High endurance sports take a huge toll on our bodies, with muscle strain compounding the significant depletion of fluids and key electrolytes (i.e., minerals and salts) lost through perspiration. Replacement of these fluids and electrolytes is critical to not only performance but for good health, and while commercial beverages can be effective in certain regards, it turns out that they don’t work as well as milk. In two separate studies looking at cyclists performing endurance trials, subjects were able to ride for longer periods after drinking chocolate milk than certain high performance sports drinks.
Strenuous exercise also takes a huge toll on the muscles, increasing the risk of damage or injuries. In this regard, milk performed equally or better than certain sports drinks in college soccer players, who drank milk and displayed lower levels of creatine kinase, a key indicator of muscle tissue damage.

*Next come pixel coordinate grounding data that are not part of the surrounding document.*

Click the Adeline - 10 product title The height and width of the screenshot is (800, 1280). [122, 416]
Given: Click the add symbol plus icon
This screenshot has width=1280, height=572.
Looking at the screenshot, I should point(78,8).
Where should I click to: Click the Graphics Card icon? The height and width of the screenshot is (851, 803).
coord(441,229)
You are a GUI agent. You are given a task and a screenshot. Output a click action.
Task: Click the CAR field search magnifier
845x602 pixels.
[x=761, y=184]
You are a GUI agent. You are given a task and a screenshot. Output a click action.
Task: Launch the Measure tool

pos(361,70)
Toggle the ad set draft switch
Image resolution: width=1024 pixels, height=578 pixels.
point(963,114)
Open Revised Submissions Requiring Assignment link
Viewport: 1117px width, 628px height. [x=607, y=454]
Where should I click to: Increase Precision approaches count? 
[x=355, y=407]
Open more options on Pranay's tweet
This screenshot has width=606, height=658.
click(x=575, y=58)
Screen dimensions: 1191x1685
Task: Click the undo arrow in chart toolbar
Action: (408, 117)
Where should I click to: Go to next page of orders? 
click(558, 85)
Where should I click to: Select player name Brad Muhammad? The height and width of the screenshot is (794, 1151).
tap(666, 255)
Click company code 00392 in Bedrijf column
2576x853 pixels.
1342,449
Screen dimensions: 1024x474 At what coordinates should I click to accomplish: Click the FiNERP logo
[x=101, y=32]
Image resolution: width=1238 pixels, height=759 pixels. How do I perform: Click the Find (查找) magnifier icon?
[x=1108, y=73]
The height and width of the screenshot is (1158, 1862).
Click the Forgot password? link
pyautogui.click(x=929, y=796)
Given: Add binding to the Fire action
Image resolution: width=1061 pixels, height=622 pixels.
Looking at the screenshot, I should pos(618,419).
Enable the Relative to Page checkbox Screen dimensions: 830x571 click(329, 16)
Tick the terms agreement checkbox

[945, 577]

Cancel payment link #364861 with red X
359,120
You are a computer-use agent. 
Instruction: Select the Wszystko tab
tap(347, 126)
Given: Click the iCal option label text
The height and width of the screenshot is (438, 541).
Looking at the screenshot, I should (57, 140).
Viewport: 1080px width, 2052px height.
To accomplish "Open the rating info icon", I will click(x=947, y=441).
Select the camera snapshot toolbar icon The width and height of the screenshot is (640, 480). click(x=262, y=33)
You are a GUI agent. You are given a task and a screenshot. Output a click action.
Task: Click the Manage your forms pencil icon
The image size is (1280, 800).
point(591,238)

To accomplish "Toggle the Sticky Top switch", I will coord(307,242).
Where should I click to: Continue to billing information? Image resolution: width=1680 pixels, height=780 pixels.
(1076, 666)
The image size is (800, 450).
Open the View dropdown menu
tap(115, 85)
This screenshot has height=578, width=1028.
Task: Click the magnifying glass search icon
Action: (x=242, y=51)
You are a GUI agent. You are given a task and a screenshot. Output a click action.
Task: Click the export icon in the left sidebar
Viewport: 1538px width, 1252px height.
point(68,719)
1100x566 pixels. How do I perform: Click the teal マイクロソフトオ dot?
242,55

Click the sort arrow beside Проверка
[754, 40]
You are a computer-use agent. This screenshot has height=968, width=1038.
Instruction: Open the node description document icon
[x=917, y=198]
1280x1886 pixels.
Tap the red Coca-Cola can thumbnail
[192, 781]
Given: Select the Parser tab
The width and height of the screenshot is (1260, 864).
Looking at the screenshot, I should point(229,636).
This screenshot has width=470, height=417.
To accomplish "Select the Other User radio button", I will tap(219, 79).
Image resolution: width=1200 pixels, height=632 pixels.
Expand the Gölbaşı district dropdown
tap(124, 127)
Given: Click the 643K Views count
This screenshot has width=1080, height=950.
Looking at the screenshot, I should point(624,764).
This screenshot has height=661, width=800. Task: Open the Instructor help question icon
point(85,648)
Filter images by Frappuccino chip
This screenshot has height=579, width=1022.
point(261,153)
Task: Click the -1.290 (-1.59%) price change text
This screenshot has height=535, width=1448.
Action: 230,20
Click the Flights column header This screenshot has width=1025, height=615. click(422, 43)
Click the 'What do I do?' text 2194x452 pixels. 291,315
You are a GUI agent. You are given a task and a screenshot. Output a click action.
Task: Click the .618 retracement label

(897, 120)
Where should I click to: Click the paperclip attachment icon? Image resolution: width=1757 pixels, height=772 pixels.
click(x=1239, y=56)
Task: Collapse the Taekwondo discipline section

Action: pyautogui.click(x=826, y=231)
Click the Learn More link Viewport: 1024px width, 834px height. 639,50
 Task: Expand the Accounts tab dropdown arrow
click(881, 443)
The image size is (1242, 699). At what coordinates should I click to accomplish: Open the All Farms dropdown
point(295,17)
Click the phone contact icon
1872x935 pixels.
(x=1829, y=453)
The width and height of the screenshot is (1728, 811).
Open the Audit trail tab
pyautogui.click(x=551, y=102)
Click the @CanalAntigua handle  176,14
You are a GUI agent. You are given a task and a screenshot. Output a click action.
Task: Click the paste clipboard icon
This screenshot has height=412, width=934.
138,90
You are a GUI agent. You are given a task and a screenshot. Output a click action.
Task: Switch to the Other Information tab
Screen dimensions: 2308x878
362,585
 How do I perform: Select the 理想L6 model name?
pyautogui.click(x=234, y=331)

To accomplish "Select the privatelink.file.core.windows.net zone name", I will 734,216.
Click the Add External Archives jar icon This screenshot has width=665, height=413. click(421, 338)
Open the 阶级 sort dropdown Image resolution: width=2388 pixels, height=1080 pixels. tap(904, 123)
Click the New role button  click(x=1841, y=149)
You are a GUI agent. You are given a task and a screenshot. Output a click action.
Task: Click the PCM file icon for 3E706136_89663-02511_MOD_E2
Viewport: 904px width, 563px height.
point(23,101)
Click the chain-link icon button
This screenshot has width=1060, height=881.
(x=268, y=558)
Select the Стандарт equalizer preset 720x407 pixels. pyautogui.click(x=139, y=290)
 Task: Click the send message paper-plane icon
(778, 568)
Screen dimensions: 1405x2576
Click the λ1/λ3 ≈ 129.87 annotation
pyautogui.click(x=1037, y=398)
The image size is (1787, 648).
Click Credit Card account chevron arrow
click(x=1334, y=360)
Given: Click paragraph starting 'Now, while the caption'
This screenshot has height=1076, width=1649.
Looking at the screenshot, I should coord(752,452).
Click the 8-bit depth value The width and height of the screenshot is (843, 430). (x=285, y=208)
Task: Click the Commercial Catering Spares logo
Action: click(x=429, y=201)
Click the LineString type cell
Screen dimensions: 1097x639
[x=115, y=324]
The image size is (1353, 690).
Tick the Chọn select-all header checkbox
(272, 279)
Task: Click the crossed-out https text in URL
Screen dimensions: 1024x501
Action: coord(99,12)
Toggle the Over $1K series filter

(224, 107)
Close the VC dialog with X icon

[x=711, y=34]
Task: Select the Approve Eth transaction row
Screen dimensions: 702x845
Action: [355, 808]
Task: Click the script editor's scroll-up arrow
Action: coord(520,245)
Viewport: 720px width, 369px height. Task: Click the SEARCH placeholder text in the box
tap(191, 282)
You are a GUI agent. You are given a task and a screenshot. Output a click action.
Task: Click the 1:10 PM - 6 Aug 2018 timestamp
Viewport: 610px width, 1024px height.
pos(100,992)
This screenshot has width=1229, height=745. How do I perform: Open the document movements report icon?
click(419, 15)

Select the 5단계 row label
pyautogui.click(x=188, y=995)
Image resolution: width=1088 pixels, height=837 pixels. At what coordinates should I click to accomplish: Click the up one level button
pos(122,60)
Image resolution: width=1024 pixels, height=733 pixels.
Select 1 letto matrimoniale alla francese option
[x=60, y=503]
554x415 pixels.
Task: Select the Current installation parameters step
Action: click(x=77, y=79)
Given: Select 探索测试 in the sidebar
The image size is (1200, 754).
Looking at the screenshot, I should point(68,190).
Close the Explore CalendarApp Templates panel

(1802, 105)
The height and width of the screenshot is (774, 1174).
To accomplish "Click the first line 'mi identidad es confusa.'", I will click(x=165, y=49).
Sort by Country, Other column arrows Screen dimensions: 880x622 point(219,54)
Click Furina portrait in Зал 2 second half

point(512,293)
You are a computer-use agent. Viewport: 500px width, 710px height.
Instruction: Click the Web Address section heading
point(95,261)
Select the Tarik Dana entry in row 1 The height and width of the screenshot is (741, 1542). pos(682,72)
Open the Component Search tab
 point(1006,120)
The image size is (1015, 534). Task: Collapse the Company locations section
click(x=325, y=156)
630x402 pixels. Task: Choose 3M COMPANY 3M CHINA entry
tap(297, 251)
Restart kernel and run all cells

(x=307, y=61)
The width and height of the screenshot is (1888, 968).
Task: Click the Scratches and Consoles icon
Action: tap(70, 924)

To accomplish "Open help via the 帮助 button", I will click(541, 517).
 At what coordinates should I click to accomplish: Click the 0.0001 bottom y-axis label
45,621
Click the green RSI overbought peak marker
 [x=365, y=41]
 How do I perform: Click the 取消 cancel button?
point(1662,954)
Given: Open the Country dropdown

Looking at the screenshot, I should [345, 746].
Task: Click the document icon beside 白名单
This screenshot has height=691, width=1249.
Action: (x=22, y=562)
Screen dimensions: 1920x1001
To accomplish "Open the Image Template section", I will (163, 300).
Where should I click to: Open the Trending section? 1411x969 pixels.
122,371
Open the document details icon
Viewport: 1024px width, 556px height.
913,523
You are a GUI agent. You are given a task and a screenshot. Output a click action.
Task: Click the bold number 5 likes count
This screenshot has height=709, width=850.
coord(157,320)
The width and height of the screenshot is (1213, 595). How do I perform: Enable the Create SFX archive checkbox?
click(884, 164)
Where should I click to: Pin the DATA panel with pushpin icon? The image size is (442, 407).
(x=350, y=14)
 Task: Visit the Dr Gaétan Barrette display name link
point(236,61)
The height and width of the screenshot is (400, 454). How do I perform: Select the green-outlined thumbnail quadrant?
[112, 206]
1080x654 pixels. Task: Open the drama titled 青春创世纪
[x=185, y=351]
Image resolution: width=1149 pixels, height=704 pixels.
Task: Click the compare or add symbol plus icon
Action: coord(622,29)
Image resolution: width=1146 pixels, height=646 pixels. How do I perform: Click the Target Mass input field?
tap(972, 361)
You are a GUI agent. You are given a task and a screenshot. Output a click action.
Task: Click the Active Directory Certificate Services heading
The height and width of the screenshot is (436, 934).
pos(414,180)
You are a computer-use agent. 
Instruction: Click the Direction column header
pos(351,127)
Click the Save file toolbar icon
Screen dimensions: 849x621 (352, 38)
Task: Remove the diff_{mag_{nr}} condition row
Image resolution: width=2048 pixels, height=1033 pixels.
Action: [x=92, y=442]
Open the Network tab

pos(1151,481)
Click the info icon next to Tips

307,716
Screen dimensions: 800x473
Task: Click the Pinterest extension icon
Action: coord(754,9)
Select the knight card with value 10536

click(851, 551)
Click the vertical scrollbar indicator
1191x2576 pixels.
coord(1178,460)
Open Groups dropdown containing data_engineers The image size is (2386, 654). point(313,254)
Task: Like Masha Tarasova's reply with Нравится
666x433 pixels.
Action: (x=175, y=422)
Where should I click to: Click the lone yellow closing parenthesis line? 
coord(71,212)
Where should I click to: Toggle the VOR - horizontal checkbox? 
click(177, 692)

When it came to lifting weights, milk once again came out on top. In fact, in a study looking at bodybuilders, drinking nonfat milk after a workout appeared to not only build more muscle, but also resulted in a greater loss of body fat than either sports drinks or soy milk.
All of the data points to a growing body of evidence that milk is an equally if not more effective performance drink than certain commercially available products. Why this is the case, experts are not sure. However, they do know a few things, including the fact that milk provides more balanced nutrition that includes protein, carbohydrates, fat, as well as a variety of vitamins and minerals that are absent from many sports drinks. Some nutritionists believe that the key to milk’s restorative qualities lies in its ratio of carbohydrates to proteins (4 to 1, respectively), as well as the fact that the proteins contained in milk (specifically casein) are more efficient at rebuilding tissue.
In the end, milk is just a more nutritious, not to mention less expensive option. And believe it or not, it seems to re-hydrate the body more effectively, even if it might not seem to quench your thirst.
So the next time you’re looking for something to complement that workout that you’re hoping will help you achieve a leaner, healthier body, consider milk.
You might, however, want to forsake the cookies and cake that go so well with it.